■ WRITTEN PROBLEM
Reproduce each of the following lines verbatim, keeping every character, number, and symbol unchanged.
++++++++
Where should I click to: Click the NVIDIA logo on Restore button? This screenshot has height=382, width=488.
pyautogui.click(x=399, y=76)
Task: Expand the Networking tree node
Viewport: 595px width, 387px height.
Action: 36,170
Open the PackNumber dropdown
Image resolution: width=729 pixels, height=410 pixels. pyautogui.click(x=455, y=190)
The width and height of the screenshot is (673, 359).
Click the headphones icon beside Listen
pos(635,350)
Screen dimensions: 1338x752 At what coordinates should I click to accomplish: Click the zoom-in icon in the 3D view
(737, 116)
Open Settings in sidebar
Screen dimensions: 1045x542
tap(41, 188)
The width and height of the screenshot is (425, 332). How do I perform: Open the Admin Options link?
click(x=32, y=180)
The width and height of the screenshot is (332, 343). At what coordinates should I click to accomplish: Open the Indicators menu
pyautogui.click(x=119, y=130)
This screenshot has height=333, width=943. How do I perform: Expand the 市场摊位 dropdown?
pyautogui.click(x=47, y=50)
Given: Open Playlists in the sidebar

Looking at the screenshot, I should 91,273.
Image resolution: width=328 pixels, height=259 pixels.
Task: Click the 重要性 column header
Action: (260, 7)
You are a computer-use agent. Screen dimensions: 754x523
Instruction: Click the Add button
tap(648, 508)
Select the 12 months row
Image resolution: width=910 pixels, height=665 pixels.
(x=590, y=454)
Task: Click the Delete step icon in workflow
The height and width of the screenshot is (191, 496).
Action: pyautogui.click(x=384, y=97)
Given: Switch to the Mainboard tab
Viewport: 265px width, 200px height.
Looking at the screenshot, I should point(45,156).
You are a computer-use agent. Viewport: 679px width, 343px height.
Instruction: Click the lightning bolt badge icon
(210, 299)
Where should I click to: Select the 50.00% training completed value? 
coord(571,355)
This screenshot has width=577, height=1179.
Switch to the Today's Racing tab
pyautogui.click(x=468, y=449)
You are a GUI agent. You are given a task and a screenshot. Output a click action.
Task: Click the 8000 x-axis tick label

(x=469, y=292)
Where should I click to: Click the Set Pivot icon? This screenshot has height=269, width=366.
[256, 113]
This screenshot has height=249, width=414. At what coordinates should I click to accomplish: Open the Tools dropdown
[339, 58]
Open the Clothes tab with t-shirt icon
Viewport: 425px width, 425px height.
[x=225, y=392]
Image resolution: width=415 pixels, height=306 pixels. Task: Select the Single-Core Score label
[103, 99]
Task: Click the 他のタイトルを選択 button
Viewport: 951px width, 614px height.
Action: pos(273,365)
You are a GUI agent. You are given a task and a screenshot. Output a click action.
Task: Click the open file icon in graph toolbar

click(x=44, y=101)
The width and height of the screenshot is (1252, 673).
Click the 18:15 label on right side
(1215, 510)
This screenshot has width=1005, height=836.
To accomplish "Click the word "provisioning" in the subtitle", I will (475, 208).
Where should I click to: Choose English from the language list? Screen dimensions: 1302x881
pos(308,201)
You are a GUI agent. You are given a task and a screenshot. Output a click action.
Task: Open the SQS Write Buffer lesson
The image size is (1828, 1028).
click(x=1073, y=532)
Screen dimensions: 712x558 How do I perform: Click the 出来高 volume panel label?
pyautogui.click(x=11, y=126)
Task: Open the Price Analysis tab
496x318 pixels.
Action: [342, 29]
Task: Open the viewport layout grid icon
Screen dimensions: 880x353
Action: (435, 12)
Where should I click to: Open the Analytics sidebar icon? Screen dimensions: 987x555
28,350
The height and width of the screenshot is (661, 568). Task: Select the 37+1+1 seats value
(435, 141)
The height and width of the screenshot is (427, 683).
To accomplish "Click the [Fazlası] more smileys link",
++++++++
■ EXPECTED ANSWER
Where should I click to: Click the NVIDIA logo on Restore button? This screenshot has height=382, width=488.
pyautogui.click(x=399, y=76)
Task: Expand the Networking tree node
Viewport: 595px width, 387px height.
Action: 36,170
Open the PackNumber dropdown
Image resolution: width=729 pixels, height=410 pixels. pyautogui.click(x=455, y=190)
The width and height of the screenshot is (673, 359).
Click the headphones icon beside Listen
pos(635,350)
Screen dimensions: 1338x752 At what coordinates should I click to accomplish: Click the zoom-in icon in the 3D view
(737, 116)
Open Settings in sidebar
Screen dimensions: 1045x542
tap(41, 188)
The width and height of the screenshot is (425, 332). How do I perform: Open the Admin Options link?
click(x=32, y=180)
The width and height of the screenshot is (332, 343). At what coordinates should I click to accomplish: Open the Indicators menu
pyautogui.click(x=119, y=130)
This screenshot has height=333, width=943. How do I perform: Expand the 市场摊位 dropdown?
pyautogui.click(x=47, y=50)
Given: Open Playlists in the sidebar

Looking at the screenshot, I should 91,273.
Image resolution: width=328 pixels, height=259 pixels.
Task: Click the 重要性 column header
Action: (260, 7)
You are a computer-use agent. Screen dimensions: 754x523
Instruction: Click the Add button
tap(648, 508)
Select the 12 months row
Image resolution: width=910 pixels, height=665 pixels.
(x=590, y=454)
Task: Click the Delete step icon in workflow
The height and width of the screenshot is (191, 496).
Action: pyautogui.click(x=384, y=97)
Given: Switch to the Mainboard tab
Viewport: 265px width, 200px height.
Looking at the screenshot, I should point(45,156).
You are a computer-use agent. Viewport: 679px width, 343px height.
Instruction: Click the lightning bolt badge icon
(210, 299)
Where should I click to: Select the 50.00% training completed value? 
coord(571,355)
This screenshot has width=577, height=1179.
Switch to the Today's Racing tab
pyautogui.click(x=468, y=449)
You are a GUI agent. You are given a task and a screenshot. Output a click action.
Task: Click the 8000 x-axis tick label

(x=469, y=292)
Where should I click to: Click the Set Pivot icon? This screenshot has height=269, width=366.
[256, 113]
This screenshot has height=249, width=414. At what coordinates should I click to accomplish: Open the Tools dropdown
[339, 58]
Open the Clothes tab with t-shirt icon
Viewport: 425px width, 425px height.
[x=225, y=392]
Image resolution: width=415 pixels, height=306 pixels. Task: Select the Single-Core Score label
[103, 99]
Task: Click the 他のタイトルを選択 button
Viewport: 951px width, 614px height.
Action: pos(273,365)
You are a GUI agent. You are given a task and a screenshot. Output a click action.
Task: Click the open file icon in graph toolbar

click(x=44, y=101)
The width and height of the screenshot is (1252, 673).
Click the 18:15 label on right side
(1215, 510)
This screenshot has width=1005, height=836.
To accomplish "Click the word "provisioning" in the subtitle", I will (475, 208).
Where should I click to: Choose English from the language list? Screen dimensions: 1302x881
pos(308,201)
You are a GUI agent. You are given a task and a screenshot. Output a click action.
Task: Open the SQS Write Buffer lesson
The image size is (1828, 1028).
click(x=1073, y=532)
Screen dimensions: 712x558 How do I perform: Click the 出来高 volume panel label?
pyautogui.click(x=11, y=126)
Task: Open the Price Analysis tab
496x318 pixels.
Action: [342, 29]
Task: Open the viewport layout grid icon
Screen dimensions: 880x353
Action: (435, 12)
Where should I click to: Open the Analytics sidebar icon? Screen dimensions: 987x555
28,350
The height and width of the screenshot is (661, 568). Task: Select the 37+1+1 seats value
(435, 141)
The height and width of the screenshot is (427, 683).
To accomplish "Click the [Fazlası] more smileys link",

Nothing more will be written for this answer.